Hi Mahesh,

I think you have the NullPointerException because your Accumulator is not
initialized properly.

In your createAccumulator() method, you created a Accum object without
setting its line field. So later when accum.line got accessed, you got the
exception.

By initializing the Accum class you should be able to fix this problem.
(e.g. String line = "";, instead of only String line;)

Hope this helps,
Robin

On Thu, Aug 16, 2018 at 12:14 PM Rui Wang <ruw...@google.com> wrote:

> Sorry I forgot to attach the PR link:
> https://github.com/apache/beam/pull/6154/files#diff-7358f3f0511940ea565e6584f652ed02R342
>
> -Rui
>
> On Thu, Aug 16, 2018 at 12:13 PM Rui Wang <ruw...@google.com> wrote:
>
>> Hi Mahesh,
>>
>> I think I had the same NPE when I explored self defined combineFn. I
>> think your combineFn might still need to define a coder to help Beam run it
>> in distributed environment. Beam tries to invoke coder somewhere and then
>> throw a NPE as there is no one defined.
>>
>> Here is a PR I wrote that defined a AccumulatingCombineFn and implemented
>> a coder for that for you reference.
>>
>> -Rui
>>
>> On Thu, Aug 16, 2018 at 12:03 PM Mahesh Vangala <vangalamahe...@gmail.com>
>> wrote:
>>
>>> Hello Robin -
>>>
>>> Thank you so much for your help.
>>> I added Serializable to Accum, and I got the following error. (Sorry,
>>> for being a pain. I hope once I get past the initial hump ...)

Requirement A: List each person who sends or signs a message in the email thread about the NullPointerException.
Requirement B: Give the email thread again from "I think you" to "only String line;)", with "problem" changed to "error".
Requirement C: Continue the email thread about the NullPointerException in the Beam combineFn, starting right after its last sentence.
The listing below was taken from a different source than the email thread.

Given material:
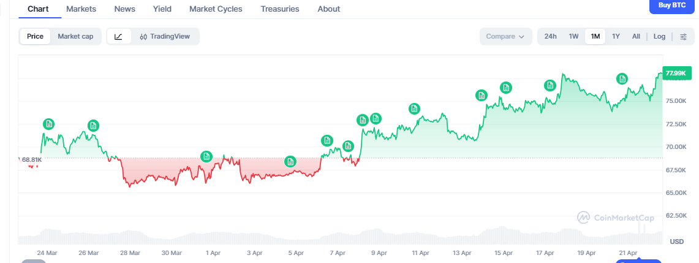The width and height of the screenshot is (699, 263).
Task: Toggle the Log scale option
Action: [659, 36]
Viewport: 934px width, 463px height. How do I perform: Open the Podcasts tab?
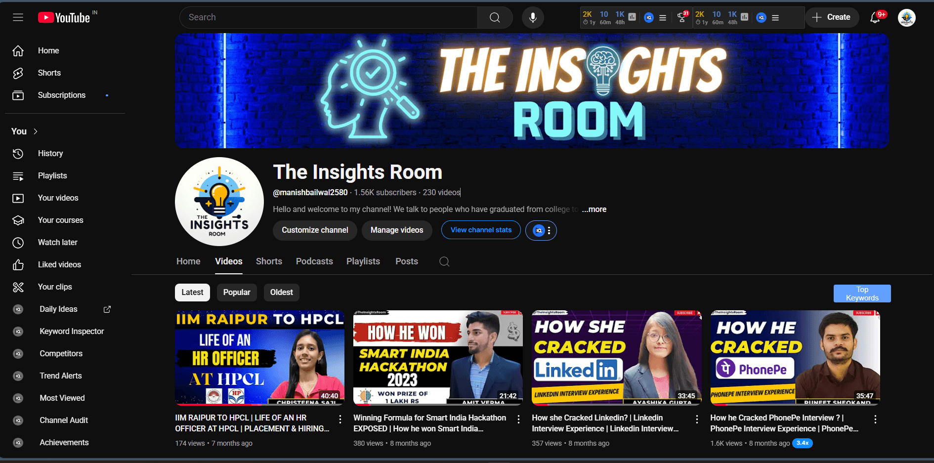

Result A:
Robin
Rui Wang
Mahesh Vangala

Result B:
I think you have the NullPointerException because your Accumulator is not
initialized properly.

In your createAccumulator() method, you created a Accum object without
setting its line field. So later when accum.line got accessed, you got the
exception.

By initializing the Accum class you should be able to fix this error.
(e.g. String line = "";, instead of only String line;)

Result C:
>>>
>>> Aug 16, 2018 3:00:09 PM org.apache.beam.sdk.io.FileBasedSource
>>> getEstimatedSizeBytes
>>>
>>> INFO: Filepattern test_in.csv matched 1 files with total size 36
>>>
>>> Aug 16, 2018 3:00:09 PM org.apache.beam.sdk.io.FileBasedSource split
>>>
>>> INFO: Splitting filepattern test_in.csv into bundles of size 4 took 1 ms
>>> and produced 1 files and 9 bundles
>>>
>>> Aug 16, 2018 3:00:09 PM
>>> org.apache.beam.sdk.util.MutationDetectors$CodedValueMutationDetector
>>> verifyUnmodifiedThrowingCheckedExceptions
>>>
>>> WARNING: Coder of type class org.apache.beam.sdk.coders.KvCoder has a
>>> #structuralValue method which does not return true when the encoding of the
>>> elements is equal. Element KV{null,
>>> pipelines.variant_caller.AddLines$Accum@52449030}
>>>
>>> Aug 16, 2018 3:00:09 PM
>>> org.apache.beam.sdk.util.MutationDetectors$CodedValueMutationDetector
>>> verifyUnmodifiedThrowingCheckedExceptions
>>>
>>> WARNING: Coder of type class org.apache.beam.sdk.coders.KvCoder has a
>>> #structuralValue method which does not return true when the encoding of the
>>> elements is equal. Element KV{null,
>>> pipelines.variant_caller.AddLines$Accum@59bb25e2}
>>>
>>> Aug 16, 2018 3:00:09 PM
>>> org.apache.beam.sdk.util.MutationDetectors$CodedValueMutationDetector
>>> verifyUnmodifiedThrowingCheckedExceptions
>>>
>>> WARNING: Coder of type class org.apache.beam.sdk.coders.KvCoder has a
>>> #structuralValue method which does not return true when the encoding of the
>>> elements is equal. Element KV{null,
>>> pipelines.variant_caller.AddLines$Accum@7076d18e}
>>>
>>> Exception in thread "main"
>>> org.apache.beam.sdk.Pipeline$PipelineExecutionException:
>>> java.lang.NullPointerException
>>>
>>> at
>>> org.apache.beam.runners.direct.DirectRunner$DirectPipelineResult.waitUntilFinish(
>>> DirectRunner.java:332)
>>>
>>> at
>>> org.apache.beam.runners.direct.DirectRunner$DirectPipelineResult.waitUntilFinish(
>>> DirectRunner.java:302)
>>>
>>> at org.apache.beam.runners.direct.DirectRunner.run(DirectRunner.java:197
>>> )
>>>
>>> at org.apache.beam.runners.direct.DirectRunner.run(DirectRunner.java:64)
>>>
>>> at org.apache.beam.sdk.Pipeline.run(Pipeline.java:313)
>>>
>>> at org.apache.beam.sdk.Pipeline.run(Pipeline.java:299)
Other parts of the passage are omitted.